*TASK TO COMPLETE*: From the line containing "785x419 pixels." through the last line of the entries below, repeat each line word for word and leave out the rest.

*SUPPLIED RECORDS*:
== Segment start ==
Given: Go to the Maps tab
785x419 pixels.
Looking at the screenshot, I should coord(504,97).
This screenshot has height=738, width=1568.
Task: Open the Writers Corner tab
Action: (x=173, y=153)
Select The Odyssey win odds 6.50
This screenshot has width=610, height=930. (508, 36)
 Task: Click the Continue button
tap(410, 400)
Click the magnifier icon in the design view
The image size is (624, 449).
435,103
== Segment end ==
*EXERCISE RESULT*:
785x419 pixels.
Looking at the screenshot, I should coord(504,97).
This screenshot has height=738, width=1568.
Task: Open the Writers Corner tab
Action: (x=173, y=153)
Select The Odyssey win odds 6.50
This screenshot has width=610, height=930. (508, 36)
 Task: Click the Continue button
tap(410, 400)
Click the magnifier icon in the design view
The image size is (624, 449).
435,103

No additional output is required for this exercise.